REQUIRED WORK » Starting at the line that contains "Instruction: Toggle the" and stopping at the line that contains "406x380 pixels.", restate each line of the records below exactly. Omit the pictures.

EXTRACTED MATERIAL »
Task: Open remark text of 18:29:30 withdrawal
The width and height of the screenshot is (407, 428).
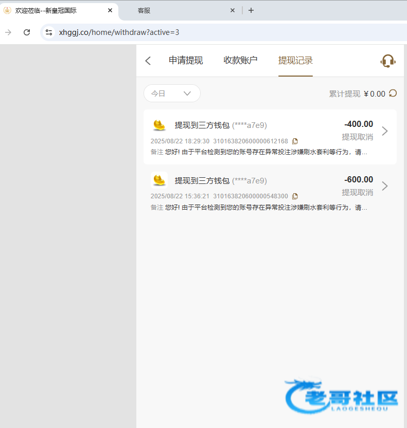Action: click(x=266, y=152)
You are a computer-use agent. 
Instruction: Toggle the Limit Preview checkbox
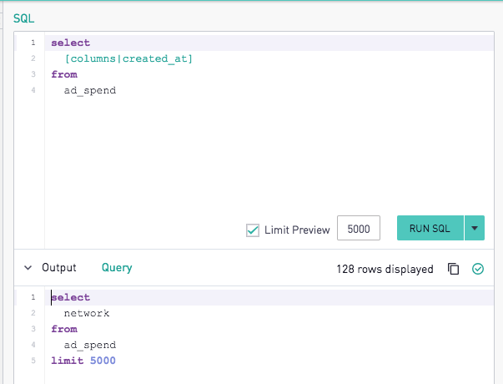coord(253,230)
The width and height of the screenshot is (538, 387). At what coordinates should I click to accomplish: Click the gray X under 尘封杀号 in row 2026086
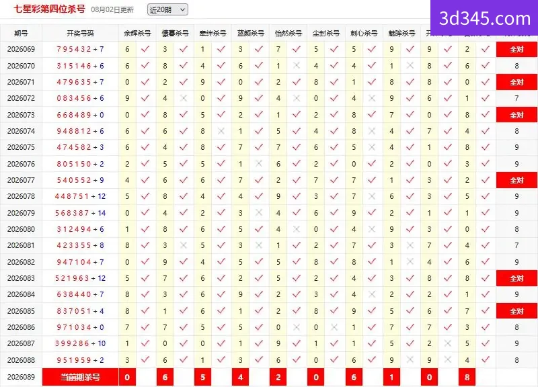tap(334, 327)
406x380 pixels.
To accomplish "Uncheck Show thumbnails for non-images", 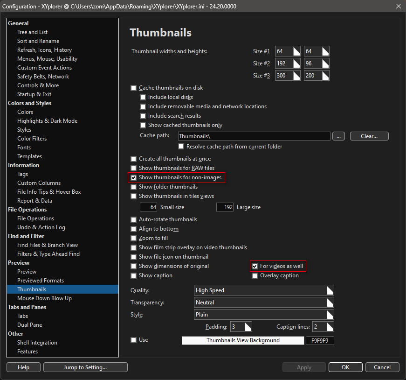I will (x=134, y=177).
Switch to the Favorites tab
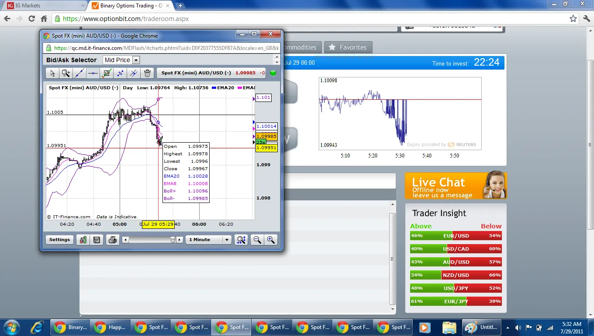The height and width of the screenshot is (336, 594). tap(348, 47)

RESULT OF THE TASK »
Instruction: Toggle the Limit Preview checkbox
coord(253,230)
The width and height of the screenshot is (538, 387). At what coordinates should I click to accomplish: Click the gray X under 尘封杀号 in row 2026086
tap(334, 327)
406x380 pixels.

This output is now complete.